Who is the kid supposed to be? At first I thought maybe Cromwell, but the kid is too old. Cromwell wouldn’t have been born yet, I don’t think. Anyone got the skinny on this?

John Webster

As I recall from an article on the buried goodies in “Shakespeare in Love”, he was also known for a certain amount of Grand Guignol in his work – kind of the Elizabethan version of slasher films. Hence his mistreatment of animals in the film.

This is true up to a point, but the movie definitely gave him a bum rap. We know almost nothing about Webster-the-man, but I very much doubt that he was either a fink or a sadist. He certainly was one of the most sophisticated poets ever to write for the English stage – the John Donne of the theater. Having spent many hours reading and writing about his plays, I believe he was also a deeply compassionate man.
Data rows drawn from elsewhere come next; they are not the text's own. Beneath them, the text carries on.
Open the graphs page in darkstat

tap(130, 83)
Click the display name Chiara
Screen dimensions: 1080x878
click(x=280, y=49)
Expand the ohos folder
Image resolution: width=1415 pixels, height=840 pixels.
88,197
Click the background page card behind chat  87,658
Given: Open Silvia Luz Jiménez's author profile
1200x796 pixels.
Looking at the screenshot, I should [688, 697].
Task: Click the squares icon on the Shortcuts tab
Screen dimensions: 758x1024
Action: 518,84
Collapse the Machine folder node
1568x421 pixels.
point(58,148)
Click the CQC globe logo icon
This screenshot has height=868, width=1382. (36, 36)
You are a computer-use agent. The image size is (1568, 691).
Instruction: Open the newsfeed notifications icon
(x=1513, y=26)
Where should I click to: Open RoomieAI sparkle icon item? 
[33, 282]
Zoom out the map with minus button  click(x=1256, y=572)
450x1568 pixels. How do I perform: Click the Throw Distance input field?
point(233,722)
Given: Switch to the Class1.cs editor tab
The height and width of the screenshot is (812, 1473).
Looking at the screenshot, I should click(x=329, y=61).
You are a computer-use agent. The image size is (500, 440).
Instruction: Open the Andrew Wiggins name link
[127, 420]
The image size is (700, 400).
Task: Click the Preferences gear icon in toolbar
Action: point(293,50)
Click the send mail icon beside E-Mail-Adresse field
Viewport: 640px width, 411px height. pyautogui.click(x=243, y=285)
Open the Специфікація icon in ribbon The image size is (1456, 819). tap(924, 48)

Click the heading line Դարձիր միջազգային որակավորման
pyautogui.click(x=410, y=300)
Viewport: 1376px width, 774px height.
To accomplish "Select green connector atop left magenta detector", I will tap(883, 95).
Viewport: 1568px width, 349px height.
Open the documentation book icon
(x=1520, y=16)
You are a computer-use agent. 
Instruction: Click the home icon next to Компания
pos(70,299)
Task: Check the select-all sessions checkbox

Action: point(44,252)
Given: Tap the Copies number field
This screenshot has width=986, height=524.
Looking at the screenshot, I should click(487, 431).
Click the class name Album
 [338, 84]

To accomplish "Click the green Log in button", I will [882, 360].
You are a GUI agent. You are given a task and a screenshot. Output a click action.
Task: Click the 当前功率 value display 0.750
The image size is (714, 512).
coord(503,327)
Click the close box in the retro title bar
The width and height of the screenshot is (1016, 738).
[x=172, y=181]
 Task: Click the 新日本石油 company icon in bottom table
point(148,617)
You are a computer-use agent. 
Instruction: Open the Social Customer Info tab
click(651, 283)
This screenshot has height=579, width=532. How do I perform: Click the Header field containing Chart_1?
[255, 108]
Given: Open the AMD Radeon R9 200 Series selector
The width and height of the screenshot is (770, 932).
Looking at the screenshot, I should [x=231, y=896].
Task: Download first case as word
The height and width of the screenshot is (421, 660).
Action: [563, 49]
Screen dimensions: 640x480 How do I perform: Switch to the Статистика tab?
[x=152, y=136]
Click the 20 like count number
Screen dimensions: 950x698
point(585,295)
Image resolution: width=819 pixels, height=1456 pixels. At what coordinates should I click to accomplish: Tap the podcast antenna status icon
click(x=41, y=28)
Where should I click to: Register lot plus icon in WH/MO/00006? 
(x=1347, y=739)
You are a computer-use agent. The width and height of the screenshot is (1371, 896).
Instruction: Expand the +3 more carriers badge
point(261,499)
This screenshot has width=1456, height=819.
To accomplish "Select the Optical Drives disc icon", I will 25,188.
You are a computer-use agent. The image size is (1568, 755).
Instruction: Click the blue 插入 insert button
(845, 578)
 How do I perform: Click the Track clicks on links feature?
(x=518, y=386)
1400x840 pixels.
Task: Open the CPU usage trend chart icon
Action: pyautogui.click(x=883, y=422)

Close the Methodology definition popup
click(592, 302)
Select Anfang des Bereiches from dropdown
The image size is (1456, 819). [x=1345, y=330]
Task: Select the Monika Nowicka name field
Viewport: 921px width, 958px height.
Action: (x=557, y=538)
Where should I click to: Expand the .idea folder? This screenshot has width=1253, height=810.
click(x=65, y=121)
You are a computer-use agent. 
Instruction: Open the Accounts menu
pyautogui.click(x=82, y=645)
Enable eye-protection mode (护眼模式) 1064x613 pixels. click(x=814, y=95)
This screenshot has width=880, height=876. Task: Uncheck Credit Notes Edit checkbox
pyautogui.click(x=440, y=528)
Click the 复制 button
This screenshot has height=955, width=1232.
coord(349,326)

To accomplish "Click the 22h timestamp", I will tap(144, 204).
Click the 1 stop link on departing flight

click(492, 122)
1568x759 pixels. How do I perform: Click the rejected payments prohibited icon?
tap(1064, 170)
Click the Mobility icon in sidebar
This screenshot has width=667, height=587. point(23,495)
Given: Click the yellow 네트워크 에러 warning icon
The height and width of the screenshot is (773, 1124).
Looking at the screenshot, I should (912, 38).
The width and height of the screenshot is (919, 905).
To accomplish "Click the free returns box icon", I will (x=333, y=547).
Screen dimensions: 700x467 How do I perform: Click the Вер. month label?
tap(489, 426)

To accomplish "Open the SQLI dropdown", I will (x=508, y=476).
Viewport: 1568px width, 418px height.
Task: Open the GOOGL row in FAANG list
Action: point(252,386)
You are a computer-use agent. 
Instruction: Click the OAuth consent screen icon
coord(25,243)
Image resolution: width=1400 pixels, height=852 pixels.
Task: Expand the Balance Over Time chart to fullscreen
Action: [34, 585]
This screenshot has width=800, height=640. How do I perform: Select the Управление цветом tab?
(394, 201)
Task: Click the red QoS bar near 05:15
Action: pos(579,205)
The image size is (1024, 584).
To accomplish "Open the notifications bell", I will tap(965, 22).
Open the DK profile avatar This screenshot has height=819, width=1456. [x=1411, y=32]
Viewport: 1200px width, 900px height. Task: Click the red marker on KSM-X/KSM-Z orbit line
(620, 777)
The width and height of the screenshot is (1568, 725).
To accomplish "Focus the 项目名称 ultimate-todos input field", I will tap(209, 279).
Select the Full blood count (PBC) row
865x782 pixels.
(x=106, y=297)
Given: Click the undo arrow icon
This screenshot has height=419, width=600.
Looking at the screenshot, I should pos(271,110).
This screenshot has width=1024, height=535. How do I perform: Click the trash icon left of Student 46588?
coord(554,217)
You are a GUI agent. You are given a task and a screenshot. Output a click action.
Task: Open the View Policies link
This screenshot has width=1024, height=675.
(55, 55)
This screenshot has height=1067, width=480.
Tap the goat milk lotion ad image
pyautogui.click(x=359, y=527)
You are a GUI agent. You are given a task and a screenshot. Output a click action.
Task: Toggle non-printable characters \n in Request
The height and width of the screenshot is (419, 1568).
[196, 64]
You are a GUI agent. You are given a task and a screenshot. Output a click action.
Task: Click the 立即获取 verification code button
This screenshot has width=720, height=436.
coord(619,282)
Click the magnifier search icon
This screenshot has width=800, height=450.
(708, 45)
Grand Guignol stuff – perverted sex and ingenious ways of murdering people – was a virtually obligatory stage convention by the time Webster wrote. (Shakespeare’s stuff is mild compared to most of his successors’.) The interesting part is how differently playwrights handled similar plot elements. Check out Cyril Tourneur’s Revenger’s Tragedy if you really want to see a seventeenth-century slasher film – the play is fast-paced, witty, and incredibly violent, and Tourneur doesn’t waste a minute trying to make us feel sorry for his characters. With a couple of minor exceptions, they’re ALL mad, bad, and dangerous to know. While Webster’s The Duchess of Malfi has as an equal measure of violence and several scenes of far more concentrated cruelty, it’s also got a brave and virtuous heroine and some of the tenderest love scenes in English literature.

Nothing against Shakespeare in Love – it’s a fun movie, and the Webster bit is a pretty good joke. But it is, at best, only half the story.